World premiere july 11, 12, 13, 15 and 16 - Festival d'Avignon
Artistic direction and performance: Steven Cohen
Dramaturgy: Agathe Berman
Technical direction and lighting creation: Erik Houllier
Animal trainer: Guy Demazure
Costumes and props: Steven Cohen
Video assistant: Anthony Merlaud
Production Director: Maria-Carmela Mini
Production assistant: Sarah Demailly
Production: Latitudes Prod – Lille
Coproduction: Avignon Festival, BIT Teatergarasjen, Bergen, Latitudes Contemporaines (Lille), NEXT Festival, Eurometropolis Lille-Kortrijk-Tournai-Valenciennes [FR/B], La Bâtie, Geneva Festival, Bonlieu, scène nationale (Annecy)
With support from: the city of Lille and the programme Lille City of the Arts of the Future, the DRAC Nord-Pas de Calais, the Nord-Pas-de-Calais region, the Institut français and the Transdigital Project (FEDER/Interreg IV France-Wallonie-Vlaanderen) and of lille3000 Fantastic
We are invited to join Steven Cohen underneath the stage of the Cour d’honneur of the famous Palais des papes. This is a secret space, normally hidden from the audience, an area steeped in memory and bits of fiction. A space outside the theatre and the traditional performance framework. Because what happens in the performance installation of Steven Cohen is pitched somewhere between testimony, investigation and poetic ramblings.

→ Record extracts
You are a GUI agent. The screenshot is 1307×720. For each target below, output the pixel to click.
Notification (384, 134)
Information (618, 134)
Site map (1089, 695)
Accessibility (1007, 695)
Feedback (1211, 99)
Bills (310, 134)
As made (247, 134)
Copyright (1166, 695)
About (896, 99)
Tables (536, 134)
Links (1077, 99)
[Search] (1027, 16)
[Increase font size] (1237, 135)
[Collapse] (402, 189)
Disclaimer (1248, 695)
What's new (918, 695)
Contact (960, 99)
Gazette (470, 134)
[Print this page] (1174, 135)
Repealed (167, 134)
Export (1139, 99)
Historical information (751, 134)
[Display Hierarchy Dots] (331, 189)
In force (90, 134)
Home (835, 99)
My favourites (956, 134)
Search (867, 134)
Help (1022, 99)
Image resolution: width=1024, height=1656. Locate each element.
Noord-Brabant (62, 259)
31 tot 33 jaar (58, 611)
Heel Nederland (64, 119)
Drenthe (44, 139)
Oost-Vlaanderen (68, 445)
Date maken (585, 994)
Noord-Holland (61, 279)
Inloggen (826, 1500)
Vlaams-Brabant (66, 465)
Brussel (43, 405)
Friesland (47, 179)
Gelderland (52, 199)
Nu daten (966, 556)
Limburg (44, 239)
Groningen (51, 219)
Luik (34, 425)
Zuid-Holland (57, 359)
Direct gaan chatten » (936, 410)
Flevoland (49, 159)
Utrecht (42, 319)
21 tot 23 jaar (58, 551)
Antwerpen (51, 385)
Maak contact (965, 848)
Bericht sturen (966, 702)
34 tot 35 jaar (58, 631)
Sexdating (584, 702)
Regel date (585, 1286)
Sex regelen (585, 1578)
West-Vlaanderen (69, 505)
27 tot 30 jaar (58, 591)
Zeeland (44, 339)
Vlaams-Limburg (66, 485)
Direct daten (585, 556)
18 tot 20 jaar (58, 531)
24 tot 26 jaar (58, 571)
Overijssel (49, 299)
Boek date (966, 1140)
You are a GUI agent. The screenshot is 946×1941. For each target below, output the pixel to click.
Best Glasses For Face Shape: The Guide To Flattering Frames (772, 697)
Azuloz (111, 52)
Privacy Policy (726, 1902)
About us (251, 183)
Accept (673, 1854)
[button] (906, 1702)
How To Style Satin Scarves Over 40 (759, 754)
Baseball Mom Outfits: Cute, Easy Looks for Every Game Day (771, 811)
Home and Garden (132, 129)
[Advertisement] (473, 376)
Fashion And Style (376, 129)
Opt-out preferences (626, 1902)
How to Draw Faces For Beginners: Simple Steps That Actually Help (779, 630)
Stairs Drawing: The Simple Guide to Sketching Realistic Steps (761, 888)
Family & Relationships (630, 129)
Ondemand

→ Exercise goal
Transcribe the passage of the text on Steven Cohen's performance from "With support from: the" to "and poetic ramblings.". None of the records is needed for this work.

→ Exercise solution
With support from: the city of Lille and the programme Lille City of the Arts of the Future, the DRAC Nord-Pas de Calais, the Nord-Pas-de-Calais region, the Institut français and the Transdigital Project (FEDER/Interreg IV France-Wallonie-Vlaanderen) and of lille3000 Fantastic
We are invited to join Steven Cohen underneath the stage of the Cour d’honneur of the famous Palais des papes. This is a secret space, normally hidden from the audience, an area steeped in memory and bits of fiction. A space outside the theatre and the traditional performance framework. Because what happens in the performance installation of Steven Cohen is pitched somewhere between testimony, investigation and poetic ramblings.